要件 1: 子育て世帯訪問支援事業の要綱から、「第1条 この要綱は、子育て世」から「けることが困難なものとする。」までの部分を一字も変えずに書き写してください。
要件 2: 子育て世帯訪問支援事業の要綱によると、訪問支援員は派遣先の家庭で何の支援を行うか。
要件 3: 子育て世帯訪問支援事業の要綱の続きを、示された最後の文の次から書き進める。

○栗東市子育て世帯訪問支援(育児・家事支援)事業実施要綱
令和6年2月1日
告示第1004号
(目的)
第1条 この要綱は、子育て世帯訪問支援事業(児童虐待のリスクが高い家庭その他の養育支援が必要な家庭に訪問支援員を派遣し、家事及び育児の支援を行う事業。以下「支援事業」という。)を実施することにより、当該家庭での児童虐待の発生を予防し、適切な養育の実施を確保することを目的とする。
(支援事業の対象者)
第2条 支援事業の対象者は、市内に居住し、次の各号のいずれかに該当する家庭の児童(児童福祉法(昭和22年法律第164号)第4条第1項の児童をいう。以下同じ。)及びその養育者(以下これらを「支援対象者」という。)であって、他の制度により同様の支援を受けることが困難なものとする。

表示情報:
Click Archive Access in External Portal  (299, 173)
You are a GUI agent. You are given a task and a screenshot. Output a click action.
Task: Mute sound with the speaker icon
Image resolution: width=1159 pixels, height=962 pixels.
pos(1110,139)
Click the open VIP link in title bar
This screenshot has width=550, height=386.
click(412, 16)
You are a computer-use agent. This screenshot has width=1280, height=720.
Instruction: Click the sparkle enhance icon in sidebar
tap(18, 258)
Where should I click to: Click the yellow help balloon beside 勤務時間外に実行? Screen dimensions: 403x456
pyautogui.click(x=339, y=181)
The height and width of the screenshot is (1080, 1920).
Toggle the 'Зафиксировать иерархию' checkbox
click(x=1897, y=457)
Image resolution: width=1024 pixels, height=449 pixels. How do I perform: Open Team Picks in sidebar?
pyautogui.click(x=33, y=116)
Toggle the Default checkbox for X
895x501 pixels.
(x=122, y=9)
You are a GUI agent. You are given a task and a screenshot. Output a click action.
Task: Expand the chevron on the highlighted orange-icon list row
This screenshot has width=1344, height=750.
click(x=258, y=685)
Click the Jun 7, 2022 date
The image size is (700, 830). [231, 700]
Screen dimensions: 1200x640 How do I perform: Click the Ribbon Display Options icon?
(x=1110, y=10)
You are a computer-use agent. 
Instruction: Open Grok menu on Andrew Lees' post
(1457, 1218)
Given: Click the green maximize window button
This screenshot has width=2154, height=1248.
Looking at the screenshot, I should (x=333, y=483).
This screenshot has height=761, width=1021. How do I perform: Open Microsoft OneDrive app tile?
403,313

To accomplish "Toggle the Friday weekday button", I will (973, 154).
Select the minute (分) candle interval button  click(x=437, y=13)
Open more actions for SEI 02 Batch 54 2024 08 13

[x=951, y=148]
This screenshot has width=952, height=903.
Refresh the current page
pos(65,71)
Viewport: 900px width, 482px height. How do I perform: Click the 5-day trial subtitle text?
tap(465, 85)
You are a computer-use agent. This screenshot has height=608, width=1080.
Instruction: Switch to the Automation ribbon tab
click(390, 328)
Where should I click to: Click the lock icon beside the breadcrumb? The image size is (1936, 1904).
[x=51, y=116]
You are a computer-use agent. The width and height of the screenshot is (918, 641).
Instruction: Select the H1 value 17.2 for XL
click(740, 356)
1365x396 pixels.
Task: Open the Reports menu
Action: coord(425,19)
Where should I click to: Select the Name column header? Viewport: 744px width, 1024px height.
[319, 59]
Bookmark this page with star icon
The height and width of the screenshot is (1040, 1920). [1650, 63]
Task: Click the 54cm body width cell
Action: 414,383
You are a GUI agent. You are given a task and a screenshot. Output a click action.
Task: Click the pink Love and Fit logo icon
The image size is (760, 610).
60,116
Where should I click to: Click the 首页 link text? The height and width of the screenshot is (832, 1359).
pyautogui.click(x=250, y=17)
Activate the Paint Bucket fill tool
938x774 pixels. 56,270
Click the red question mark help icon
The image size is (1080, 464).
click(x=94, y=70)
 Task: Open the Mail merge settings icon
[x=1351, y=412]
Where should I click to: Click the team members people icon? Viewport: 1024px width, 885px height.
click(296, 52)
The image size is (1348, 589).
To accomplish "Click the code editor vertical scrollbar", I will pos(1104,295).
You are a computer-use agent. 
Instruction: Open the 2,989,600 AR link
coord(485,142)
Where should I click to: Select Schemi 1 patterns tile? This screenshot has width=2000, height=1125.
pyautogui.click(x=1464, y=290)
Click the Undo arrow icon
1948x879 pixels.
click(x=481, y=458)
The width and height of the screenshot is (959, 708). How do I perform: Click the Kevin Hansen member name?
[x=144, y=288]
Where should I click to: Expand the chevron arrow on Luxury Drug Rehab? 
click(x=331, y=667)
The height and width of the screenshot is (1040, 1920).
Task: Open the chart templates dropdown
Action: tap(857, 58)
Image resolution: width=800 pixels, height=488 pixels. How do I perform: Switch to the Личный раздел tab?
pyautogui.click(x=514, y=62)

結果 1:
第1条 この要綱は、子育て世帯訪問支援事業(児童虐待のリスクが高い家庭その他の養育支援が必要な家庭に訪問支援員を派遣し、家事及び育児の支援を行う事業。以下「支援事業」という。)を実施することにより、当該家庭での児童虐待の発生を予防し、適切な養育の実施を確保することを目的とする。
(支援事業の対象者)
第2条 支援事業の対象者は、市内に居住し、次の各号のいずれかに該当する家庭の児童(児童福祉法(昭和22年法律第164号)第4条第1項の児童をいう。以下同じ。)及びその養育者(以下これらを「支援対象者」という。)であって、他の制度により同様の支援を受けることが困難なものとする。

結果 2: 家事及び育児の支援。

結果 3:
(1) 保護者のない児童又は保護者に監護させることが不適当であると認められる児童のいる家庭及びそれに該当するおそれのある家庭
(2) 食事その他の生活環境について不適切な養育状態にある家庭、保護者の養育を支援することが特に必要と認められる児童のいる家庭及びそれらに該当するおそれのある家庭
(3) 若年妊婦その他の出産後の養育について出産前に支援を行うことが特に必要と認められる妊婦のいる家庭
(4) 本来大人が担うと想定されている家事、家族の世話等を日常的かつ長期的に行っている児童がいる家庭
(5) 介護保険法(平成9年法律第123号)及び障害者の日常生活及び社会生活を総合的に支援するための法律(平成17年法律第123号。以下「障害者総合支援法」という。)による訪問介護、居宅介護等の公的サービスを利用していない家庭
(6) その他市長が特に支援が必要と認める家庭
2 市長は、支援対象者の属する家庭に次の各号のいずれかに該当する者があるときは、当該家庭に訪問支援員を派遣しない。
(1) 感染症に罹患している者又は感染症に罹患しているおそれのある者
(2) 暴行、脅迫等により訪問支援員に危害を与えるおそれのある者
(支援事業の委託)
第3条 市は、訪問支援員を派遣する家庭の選定及び派遣内容の決定を除き、支援事業の一部を適切な事業運営が確保できると認められる事業者(以下「委託事業者」という。)に委託するものとする。
(委託事業者の要件)
第4条 委託事業者の要件は、法人であって、次の各号のいずれにも該当するものとする。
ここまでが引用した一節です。